Perhaps it was because of this unlucky sequence of events that Gaudi changed. He became reluctant to talk with reporters or have his picture taken, and solely concentrated on his masterpiece, La Sagrada Família.
On June 7, 1926, Antoni Gaudí was run over by a Street car (tram). Because of his ragged attire and empty pockets, a number of cab drivers refused to pick him up for fear that he would be unable to pay the fare. He was eventually taken to a pauper's hospital in Barcelona. Nobody recognized the injured artist until his friends found him the next day. When they tried to move him into a nicer hospital, Gaudí refused, reportedly saying: "I belong here among the poor." He died five days later on June 12, 1926.
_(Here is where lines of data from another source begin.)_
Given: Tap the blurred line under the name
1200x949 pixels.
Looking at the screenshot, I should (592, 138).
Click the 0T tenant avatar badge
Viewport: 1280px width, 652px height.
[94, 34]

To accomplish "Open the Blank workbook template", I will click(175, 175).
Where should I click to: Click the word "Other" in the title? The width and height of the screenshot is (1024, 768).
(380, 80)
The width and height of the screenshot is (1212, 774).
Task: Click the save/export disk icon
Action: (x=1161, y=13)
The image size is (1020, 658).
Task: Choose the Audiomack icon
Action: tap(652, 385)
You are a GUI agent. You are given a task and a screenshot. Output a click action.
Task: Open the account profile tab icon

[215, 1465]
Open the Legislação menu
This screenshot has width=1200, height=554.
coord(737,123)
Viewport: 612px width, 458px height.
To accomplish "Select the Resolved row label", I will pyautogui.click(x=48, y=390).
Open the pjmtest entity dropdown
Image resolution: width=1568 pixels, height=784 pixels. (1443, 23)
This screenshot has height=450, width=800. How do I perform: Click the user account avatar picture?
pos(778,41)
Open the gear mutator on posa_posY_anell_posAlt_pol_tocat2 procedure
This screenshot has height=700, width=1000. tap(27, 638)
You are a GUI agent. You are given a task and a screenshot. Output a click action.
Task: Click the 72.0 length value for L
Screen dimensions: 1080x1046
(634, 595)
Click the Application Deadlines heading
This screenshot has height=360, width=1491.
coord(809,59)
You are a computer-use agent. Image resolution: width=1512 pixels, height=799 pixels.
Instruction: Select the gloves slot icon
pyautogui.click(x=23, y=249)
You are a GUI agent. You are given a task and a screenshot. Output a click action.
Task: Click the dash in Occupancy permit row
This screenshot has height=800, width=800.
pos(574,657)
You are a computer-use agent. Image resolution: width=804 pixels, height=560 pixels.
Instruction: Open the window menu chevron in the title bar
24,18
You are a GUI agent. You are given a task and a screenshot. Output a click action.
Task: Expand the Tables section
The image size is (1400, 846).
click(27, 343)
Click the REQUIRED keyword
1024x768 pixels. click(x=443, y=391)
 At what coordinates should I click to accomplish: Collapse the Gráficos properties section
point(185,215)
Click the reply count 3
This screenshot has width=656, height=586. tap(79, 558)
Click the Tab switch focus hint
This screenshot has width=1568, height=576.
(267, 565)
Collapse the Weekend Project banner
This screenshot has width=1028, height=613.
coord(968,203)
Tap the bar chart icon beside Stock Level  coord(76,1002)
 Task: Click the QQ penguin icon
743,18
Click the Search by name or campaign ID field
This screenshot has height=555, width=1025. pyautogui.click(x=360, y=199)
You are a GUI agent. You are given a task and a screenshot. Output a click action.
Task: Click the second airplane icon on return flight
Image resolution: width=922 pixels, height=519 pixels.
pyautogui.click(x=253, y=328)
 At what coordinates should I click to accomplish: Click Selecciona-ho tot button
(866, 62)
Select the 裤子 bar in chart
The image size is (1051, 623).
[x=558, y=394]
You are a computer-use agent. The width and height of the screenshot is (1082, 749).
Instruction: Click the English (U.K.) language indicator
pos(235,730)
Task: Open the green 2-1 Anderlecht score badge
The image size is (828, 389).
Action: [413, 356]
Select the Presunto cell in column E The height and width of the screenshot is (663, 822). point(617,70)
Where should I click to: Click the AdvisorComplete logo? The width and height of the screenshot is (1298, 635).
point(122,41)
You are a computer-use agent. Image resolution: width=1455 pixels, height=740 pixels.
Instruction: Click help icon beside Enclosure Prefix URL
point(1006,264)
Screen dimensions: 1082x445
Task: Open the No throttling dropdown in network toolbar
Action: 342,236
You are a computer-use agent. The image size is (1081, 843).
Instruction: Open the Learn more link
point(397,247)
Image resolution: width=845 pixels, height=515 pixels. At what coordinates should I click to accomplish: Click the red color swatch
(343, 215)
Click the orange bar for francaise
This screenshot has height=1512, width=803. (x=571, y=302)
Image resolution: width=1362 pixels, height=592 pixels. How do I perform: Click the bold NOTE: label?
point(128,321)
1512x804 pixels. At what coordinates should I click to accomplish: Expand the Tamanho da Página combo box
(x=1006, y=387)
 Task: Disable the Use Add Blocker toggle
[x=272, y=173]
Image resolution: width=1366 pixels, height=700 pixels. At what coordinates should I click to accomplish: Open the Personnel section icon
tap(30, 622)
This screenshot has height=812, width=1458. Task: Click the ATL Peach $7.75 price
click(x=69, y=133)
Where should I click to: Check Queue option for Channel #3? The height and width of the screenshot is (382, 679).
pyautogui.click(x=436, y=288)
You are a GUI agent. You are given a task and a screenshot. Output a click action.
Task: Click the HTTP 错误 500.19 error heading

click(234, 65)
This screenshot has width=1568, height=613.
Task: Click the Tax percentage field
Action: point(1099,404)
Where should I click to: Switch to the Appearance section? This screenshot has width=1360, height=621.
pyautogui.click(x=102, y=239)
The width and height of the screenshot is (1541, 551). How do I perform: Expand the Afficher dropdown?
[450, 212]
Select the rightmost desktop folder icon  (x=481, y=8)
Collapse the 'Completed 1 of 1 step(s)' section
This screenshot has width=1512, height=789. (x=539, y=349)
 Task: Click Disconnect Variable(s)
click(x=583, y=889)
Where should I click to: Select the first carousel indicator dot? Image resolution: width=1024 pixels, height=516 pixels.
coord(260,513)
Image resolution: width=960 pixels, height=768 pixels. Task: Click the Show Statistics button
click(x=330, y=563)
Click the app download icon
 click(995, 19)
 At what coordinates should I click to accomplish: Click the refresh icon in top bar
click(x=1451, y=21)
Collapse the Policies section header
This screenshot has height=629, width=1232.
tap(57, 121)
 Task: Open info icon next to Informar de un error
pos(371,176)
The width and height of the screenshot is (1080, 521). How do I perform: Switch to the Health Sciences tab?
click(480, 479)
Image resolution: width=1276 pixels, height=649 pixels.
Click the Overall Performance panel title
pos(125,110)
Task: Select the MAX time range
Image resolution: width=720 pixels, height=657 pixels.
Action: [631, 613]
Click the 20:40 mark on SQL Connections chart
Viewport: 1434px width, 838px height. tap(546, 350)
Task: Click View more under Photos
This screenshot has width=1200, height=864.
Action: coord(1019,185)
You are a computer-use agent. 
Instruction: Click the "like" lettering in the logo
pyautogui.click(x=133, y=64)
Half of Barcelona cried over  his death. He was buried in the midst of La Sagrada Família. Because he did not use blueprints for his unfinished masterpiece but worked from his creative act, his fellow workers could not complete it. Because of this, Gaudí is known to many in Spain as "God's Architect." La Sagrada Família is now being restored but differences between his work and the new additions can be noticed.